Source excerpt:
/---

Jump to content
Chinese-Forums
  • Sign Up

5000 Common Character Cards - Batch Definition Generator


Recommended Posts

Posted

I have been through the first 3000 common characters, and want to move on the the next 2000 characters. I have a list of the next set of characters I want to hit, but that is it, no definitions. I REALLY don't want to go through and get the definitions by hand. Does anyone know of a way I can do a batch process and get all the definitions at once?

Posted

Best free option I can think of would be to use the unihan database, which you can get via the link here. Although you'd need to be able to set up database queries to do that easily I think. It's doable though, I had it installed on a local mysql server at one point.

Would be fairly simple to do, if you know mysql.

Out of curiousity, where are you getting the character lists from?

Posted

> Would be fairly simple to do, if you know mysql.

If it's a one-off job and you don't have a database handy, the Linux/cygwin join command (join --help) can do inner and outer joins on files.

Posted

That's probably your best bet then. Might be worth putting the lists on here (or making available elsewhere) once generated if it's no trouble - someone might find them useful.

Posted

Took some time tonight and joined the two databases I have. It was a little more complex than I thought it would be because there are multiple pronunciations for characters, so I had to do some error proofing. Anyway, I have exported and attached it as an Excel 98-03 file so that it is easy to view.

\---

Given entries:
/---

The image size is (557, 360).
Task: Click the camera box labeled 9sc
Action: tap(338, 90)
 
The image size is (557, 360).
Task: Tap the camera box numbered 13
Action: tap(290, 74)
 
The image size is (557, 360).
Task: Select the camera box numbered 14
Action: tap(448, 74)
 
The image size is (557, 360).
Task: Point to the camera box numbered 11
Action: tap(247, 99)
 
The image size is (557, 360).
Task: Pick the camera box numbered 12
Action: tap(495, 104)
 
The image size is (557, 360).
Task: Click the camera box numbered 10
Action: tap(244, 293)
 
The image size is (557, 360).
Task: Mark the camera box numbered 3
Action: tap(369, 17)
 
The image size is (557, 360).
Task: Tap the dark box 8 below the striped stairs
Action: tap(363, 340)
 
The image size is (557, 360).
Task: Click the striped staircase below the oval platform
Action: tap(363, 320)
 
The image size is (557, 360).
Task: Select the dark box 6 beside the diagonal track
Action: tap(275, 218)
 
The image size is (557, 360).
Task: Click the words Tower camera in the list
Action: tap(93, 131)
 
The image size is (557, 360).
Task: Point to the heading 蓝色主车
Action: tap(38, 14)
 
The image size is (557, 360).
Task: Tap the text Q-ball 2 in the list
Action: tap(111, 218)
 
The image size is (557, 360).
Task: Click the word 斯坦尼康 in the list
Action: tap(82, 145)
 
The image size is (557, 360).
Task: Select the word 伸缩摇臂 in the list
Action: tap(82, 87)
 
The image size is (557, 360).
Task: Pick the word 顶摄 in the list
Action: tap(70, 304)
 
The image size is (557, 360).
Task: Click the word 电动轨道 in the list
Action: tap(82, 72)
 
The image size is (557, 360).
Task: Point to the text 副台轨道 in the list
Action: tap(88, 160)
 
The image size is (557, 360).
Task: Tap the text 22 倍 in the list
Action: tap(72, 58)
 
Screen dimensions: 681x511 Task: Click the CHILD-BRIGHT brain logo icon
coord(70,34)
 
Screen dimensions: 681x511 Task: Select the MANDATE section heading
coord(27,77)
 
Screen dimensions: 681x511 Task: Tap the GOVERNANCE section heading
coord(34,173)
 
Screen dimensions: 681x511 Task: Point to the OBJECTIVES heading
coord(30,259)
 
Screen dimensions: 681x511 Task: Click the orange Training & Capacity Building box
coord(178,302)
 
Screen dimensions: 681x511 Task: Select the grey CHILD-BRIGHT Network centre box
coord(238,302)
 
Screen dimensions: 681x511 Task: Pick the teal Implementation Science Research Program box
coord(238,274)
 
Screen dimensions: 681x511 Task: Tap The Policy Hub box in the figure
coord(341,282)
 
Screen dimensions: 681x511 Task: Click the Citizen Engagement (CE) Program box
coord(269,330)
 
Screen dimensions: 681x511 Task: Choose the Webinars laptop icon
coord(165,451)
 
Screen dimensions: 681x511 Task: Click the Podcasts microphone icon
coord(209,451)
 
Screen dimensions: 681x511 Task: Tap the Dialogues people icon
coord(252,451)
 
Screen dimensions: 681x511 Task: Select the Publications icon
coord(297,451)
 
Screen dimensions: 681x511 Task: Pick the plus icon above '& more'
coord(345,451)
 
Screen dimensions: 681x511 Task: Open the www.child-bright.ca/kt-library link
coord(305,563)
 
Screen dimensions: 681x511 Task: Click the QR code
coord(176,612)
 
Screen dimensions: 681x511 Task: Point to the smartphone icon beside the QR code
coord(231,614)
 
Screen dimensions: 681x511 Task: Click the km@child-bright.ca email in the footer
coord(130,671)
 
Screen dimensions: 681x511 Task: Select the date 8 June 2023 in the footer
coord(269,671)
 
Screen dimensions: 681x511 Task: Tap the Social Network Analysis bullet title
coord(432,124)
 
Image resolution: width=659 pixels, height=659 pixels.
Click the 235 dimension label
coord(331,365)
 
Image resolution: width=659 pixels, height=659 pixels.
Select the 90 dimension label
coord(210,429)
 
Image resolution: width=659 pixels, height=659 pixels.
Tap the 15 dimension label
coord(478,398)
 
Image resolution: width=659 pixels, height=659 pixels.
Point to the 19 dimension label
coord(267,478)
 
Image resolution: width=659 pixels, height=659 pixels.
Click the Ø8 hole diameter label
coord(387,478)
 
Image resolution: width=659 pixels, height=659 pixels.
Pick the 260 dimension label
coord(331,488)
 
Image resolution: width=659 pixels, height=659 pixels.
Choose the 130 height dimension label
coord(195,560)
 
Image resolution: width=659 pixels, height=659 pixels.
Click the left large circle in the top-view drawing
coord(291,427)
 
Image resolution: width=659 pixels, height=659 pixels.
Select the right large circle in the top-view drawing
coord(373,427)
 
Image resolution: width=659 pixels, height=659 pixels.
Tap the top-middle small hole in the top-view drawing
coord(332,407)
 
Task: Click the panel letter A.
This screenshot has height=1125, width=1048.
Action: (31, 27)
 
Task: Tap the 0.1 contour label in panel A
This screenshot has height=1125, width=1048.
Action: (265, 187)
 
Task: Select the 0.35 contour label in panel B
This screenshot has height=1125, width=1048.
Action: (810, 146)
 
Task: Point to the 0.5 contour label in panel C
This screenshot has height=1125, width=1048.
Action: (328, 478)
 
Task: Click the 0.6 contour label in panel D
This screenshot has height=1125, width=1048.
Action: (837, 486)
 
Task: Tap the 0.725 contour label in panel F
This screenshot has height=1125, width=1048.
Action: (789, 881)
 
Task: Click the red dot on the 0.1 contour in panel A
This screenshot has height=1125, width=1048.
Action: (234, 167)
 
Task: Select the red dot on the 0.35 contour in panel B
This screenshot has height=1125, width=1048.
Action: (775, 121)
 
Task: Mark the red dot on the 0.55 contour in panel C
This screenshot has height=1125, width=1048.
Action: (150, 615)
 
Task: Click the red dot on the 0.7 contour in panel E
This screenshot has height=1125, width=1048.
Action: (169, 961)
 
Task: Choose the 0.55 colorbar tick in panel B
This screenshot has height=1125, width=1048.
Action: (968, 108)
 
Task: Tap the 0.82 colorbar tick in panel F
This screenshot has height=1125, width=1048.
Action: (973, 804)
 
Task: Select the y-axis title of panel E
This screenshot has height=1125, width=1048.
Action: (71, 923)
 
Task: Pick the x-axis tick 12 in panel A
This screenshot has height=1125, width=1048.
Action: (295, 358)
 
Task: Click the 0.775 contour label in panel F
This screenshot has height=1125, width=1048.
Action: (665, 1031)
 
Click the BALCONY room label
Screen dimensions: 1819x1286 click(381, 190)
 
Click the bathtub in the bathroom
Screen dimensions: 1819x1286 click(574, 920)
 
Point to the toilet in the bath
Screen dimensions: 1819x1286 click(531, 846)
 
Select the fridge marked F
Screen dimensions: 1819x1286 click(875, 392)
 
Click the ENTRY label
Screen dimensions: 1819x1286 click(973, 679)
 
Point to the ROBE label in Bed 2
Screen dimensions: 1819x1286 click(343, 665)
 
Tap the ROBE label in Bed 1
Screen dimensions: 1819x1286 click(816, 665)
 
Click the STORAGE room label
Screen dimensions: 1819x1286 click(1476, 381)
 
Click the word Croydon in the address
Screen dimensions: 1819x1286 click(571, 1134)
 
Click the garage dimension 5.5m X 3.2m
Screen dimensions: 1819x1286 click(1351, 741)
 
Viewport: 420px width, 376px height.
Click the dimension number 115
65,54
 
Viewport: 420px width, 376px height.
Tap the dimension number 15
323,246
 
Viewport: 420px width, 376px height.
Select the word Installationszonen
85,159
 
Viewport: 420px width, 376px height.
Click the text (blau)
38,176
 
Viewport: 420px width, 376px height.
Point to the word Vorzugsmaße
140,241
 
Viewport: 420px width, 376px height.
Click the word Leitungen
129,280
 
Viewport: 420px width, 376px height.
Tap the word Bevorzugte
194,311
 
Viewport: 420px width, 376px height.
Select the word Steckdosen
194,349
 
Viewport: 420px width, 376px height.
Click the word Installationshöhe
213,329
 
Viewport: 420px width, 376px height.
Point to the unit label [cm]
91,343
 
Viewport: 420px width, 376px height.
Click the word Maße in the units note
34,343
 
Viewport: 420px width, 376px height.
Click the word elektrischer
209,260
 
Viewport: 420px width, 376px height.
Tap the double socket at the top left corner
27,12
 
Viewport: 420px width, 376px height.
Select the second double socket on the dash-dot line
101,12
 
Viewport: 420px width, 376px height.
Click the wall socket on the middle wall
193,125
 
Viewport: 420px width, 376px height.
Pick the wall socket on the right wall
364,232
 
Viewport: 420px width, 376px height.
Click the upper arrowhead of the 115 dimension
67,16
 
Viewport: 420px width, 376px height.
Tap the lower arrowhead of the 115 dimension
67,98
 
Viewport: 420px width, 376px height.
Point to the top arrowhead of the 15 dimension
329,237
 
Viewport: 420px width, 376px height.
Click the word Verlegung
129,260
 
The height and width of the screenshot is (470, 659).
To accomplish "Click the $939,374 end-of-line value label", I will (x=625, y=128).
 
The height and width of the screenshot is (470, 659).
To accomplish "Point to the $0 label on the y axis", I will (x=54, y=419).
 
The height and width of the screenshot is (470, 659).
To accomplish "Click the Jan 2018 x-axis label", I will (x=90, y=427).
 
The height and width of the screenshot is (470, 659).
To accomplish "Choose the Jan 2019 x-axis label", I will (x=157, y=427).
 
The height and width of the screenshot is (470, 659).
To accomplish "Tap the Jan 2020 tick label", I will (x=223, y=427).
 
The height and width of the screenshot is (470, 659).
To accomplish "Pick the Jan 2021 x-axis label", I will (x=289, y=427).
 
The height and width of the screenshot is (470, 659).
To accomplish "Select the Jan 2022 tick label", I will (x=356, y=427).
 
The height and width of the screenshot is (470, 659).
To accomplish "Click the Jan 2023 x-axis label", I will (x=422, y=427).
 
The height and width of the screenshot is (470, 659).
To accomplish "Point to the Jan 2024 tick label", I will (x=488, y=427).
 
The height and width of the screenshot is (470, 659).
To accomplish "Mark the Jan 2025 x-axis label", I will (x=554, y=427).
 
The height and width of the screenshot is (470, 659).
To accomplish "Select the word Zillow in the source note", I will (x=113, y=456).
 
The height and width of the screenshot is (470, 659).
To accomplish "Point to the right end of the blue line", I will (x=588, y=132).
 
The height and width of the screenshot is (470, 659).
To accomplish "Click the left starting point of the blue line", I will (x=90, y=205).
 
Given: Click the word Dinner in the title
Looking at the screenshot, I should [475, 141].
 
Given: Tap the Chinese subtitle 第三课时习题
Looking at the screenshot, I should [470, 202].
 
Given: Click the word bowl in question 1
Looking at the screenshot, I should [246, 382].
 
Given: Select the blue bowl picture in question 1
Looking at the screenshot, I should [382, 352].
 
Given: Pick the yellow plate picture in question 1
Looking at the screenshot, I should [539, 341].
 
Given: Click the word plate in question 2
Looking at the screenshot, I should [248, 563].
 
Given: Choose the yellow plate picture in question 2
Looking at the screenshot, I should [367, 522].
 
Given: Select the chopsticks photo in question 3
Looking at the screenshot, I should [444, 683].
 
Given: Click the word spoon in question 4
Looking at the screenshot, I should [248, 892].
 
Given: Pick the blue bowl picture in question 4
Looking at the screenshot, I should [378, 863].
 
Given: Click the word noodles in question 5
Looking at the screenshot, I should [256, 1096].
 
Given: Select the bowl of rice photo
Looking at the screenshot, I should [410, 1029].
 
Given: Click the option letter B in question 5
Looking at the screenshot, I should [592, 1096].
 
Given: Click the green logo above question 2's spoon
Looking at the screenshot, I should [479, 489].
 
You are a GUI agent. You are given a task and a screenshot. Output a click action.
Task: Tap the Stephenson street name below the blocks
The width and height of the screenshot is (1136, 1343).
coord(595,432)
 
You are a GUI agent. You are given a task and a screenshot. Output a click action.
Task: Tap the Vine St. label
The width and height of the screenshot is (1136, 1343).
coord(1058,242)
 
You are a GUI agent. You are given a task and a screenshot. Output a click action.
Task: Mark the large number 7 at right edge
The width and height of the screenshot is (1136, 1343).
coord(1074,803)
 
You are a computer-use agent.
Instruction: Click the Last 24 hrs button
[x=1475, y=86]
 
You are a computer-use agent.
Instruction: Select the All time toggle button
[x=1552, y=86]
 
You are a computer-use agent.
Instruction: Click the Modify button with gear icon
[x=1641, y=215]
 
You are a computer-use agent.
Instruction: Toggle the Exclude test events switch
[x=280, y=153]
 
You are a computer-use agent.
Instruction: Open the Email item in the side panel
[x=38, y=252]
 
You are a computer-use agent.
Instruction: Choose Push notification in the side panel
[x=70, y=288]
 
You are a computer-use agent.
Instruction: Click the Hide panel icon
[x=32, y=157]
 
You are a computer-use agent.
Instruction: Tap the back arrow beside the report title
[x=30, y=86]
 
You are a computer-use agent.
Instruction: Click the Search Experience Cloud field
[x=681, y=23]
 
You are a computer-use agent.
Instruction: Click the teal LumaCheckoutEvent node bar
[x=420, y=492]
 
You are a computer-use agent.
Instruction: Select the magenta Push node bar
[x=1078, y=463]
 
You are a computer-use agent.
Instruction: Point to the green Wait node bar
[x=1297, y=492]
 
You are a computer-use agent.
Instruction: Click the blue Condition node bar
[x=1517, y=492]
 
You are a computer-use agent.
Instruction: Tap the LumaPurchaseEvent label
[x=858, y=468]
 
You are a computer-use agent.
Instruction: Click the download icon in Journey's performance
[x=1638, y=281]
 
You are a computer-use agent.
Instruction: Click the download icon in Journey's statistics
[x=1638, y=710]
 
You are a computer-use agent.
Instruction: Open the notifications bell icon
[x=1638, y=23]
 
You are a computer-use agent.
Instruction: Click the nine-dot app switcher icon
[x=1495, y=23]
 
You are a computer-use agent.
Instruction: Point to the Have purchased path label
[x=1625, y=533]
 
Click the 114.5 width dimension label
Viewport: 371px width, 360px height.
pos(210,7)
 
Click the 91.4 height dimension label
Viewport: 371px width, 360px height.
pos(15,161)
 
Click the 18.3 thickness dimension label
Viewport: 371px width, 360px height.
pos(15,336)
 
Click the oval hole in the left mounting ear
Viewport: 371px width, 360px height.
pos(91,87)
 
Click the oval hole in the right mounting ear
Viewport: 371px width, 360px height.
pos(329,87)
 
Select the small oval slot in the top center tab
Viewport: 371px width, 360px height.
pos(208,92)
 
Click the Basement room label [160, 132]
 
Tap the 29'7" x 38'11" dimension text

\---

Exercise: Rewrite the forum thread from "Recommended Posts" to "at one point.", replacing "definitions" with "meanings".

Expected answer:
Recommended Posts

Posted

I have been through the first 3000 common characters, and want to move on the the next 2000 characters. I have a list of the next set of characters I want to hit, but that is it, no meanings. I REALLY don't want to go through and get the meanings by hand. Does anyone know of a way I can do a batch process and get all the meanings at once?

Posted

Best free option I can think of would be to use the unihan database, which you can get via the link here. Although you'd need to be able to set up database queries to do that easily I think. It's doable though, I had it installed on a local mysql server at one point.